- [WORK ORDER 1]:
Translate this sentence from the visual recognition transcript into Spanish: "And all of this has been described as the ventral stream."
- [WORK ORDER 2]:
Pick up the visual recognition transcript after its final sentence and continue it.

- [SELECTED TEXT]:

* * * * * * * * *

For now, today, what I want to do is I want to tell you about this research project that I started working on while I was a post-doc here at CBMM, and then that I've continued to branch off in interesting directions in my own lab. And the project really revolves around the issue of visual recognition in the primate visual system. So we want to understand how neurons in the brain of an animal like this allows him to determine what they're looking at.
And to start, basically, I know you guys are at the end of your program. So you probably know a lot about this stuff, but just to put us all in the same base, what we know is that object recognition is realized by a set of cortical areas in the brain that extend from area V1, V2, V3, V4, all the way to inferotemporal cortex, which is also divided into posterior central and anterior parts. And all of this has been described as the ventral stream. And that's what gives rise to visual recognition.
And we know that these areas contain neurons that respond to specific patterns of shapes and color, in the receptive field, by emitting different rates of action potentials, of electrical impulses. And so, the main hypotheses is that in these responses, what neurons are trying to do is to signal depressants, or rather, represent the presence of special features in the world. And some of these features can be simple, like edges, or they can be more complicated, like textures, or even things like faces, hands, or some people think ever more semantically sophisticated concepts, like animate versus inanimate.
And the problem is that even though you have, in the primary visual system, billions of these neurons that can give rise to visual processing, the world's still way too complicated. There's way too many things, too many features, that these neurons might be able to learn to give rise to visual recognition. And so this visual system has to be particularly efficient about how it's going to allocate its neurons to learn features of the world. And those features should be important to the brain that hosts them. So if you are a neuron in a monkey's brain, you better be learning about what's a predator, what's a conspecific.
And so the idea that the visual system then allocates its attention, its focus, into a specific set of stereotypical features, is what a lot of people have described in the past as the visual alphabet. And this is a concept that I first read by Leslie Ungerleider and Andrew Bell, and I really like it, because I think it encapsulates what we think is happening in the brain. And so the idea is that, just like in English, you can take 26 symbols, and with the use of grammar, allow them to express any thought. So we think that maybe the brain creates a subset of key neuronal representations that could allow the decoding of any visual scene that comes to your retina.
So there's been some really good progress in the past trying to identify what neurons in, for example, the inferotemporal cortex, are encoding in trying to define this visual alphabet. And this is some examples that were done by Kenji Tanaka, one of my favorite scientists, and as you can see, he suspects that these are a lot of the-- 16 at least, of the specific symbols that the brain has learned to encode. And he believes that there could be as few as 1500, just based on some features about the anatomy of our temporal cortex.

* * * * * * * * *

(Recorded data)
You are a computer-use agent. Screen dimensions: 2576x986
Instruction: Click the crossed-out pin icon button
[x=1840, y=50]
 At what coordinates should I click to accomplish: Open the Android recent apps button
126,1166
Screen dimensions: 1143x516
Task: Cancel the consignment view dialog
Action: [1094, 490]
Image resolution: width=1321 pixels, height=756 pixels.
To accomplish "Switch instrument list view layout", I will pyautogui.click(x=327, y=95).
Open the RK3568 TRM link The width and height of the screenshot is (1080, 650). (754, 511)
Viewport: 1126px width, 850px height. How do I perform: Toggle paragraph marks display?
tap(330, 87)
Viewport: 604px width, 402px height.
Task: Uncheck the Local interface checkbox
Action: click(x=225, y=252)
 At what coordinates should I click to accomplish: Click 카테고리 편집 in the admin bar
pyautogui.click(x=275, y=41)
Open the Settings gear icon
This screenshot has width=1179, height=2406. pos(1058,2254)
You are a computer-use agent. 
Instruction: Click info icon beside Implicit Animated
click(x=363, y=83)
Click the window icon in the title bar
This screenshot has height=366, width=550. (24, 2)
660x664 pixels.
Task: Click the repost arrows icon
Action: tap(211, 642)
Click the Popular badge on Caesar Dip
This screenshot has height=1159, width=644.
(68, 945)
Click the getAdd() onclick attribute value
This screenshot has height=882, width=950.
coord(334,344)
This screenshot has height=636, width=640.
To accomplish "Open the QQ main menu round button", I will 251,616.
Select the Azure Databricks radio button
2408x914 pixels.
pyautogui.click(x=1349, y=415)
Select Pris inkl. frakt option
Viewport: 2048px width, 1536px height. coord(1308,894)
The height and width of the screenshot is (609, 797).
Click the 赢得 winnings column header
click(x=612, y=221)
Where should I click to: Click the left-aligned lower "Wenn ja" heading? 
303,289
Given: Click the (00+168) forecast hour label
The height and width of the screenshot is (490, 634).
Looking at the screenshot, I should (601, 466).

* * * * * * * * *

- [RESPONSE AREA 1]:
Y todo esto se ha descrito como la vía ventral.

- [RESPONSE AREA 2]:
So the question before us, then, is how do we know what any particular feature, what any particular neuron, has come to represent about the world? And to tell you this, I think what I wanted to do is to go back to the very beginning, and revisit some of the classic experiments by David Hubel and Torsten Wiesel that really gave rise to the field of visual neuroscience. And just out of curiosity, how many of you guys know about Hubel and Wiesel? OK, great. So about half of you. So, Hubel and Wiesel were the founders of the first neuroscience program, their biology program, in the world, as I understand, and they are-- at Harvard Medical School, and then they also earned the Nobel Prize, in 1982, for their work in visual processing.
And what they set out to do is that they wanted to understand what neurons in the primary visual cortex of the cat were encoding about the world. And so, their set up, their experimental design, which is basically what all of us have continued to use, is that we have an animal face a screen, or some other way in which we can convey visual information, while we introduce electrodes in the brain in such a way that we can record the electrical signals, or the spikes and action potentials, coming in from cells in these different parts of the brain.
So the goal, what they were trying to do, is first of all, identify the part of the visual field that the cell would respond to, and that's called the receptive field. And they wanted to know which specific shapes made the cell fire more. So they knew, because of work that their mentor, Steve Kuffler, had done in the cat retina, that spots were actually very good at driving the responses of cells in the retina. So what they wanted to do is to see if it would also work in primary visual cortex. As they relate the story in their book, Brain and Visual Perception, which is quite a delight to read, and I encourage you guys to do it. As I said, they decided that the very first thing they we're going to try are the spots to stimulate V1 cells, because it worked so well for their mentor.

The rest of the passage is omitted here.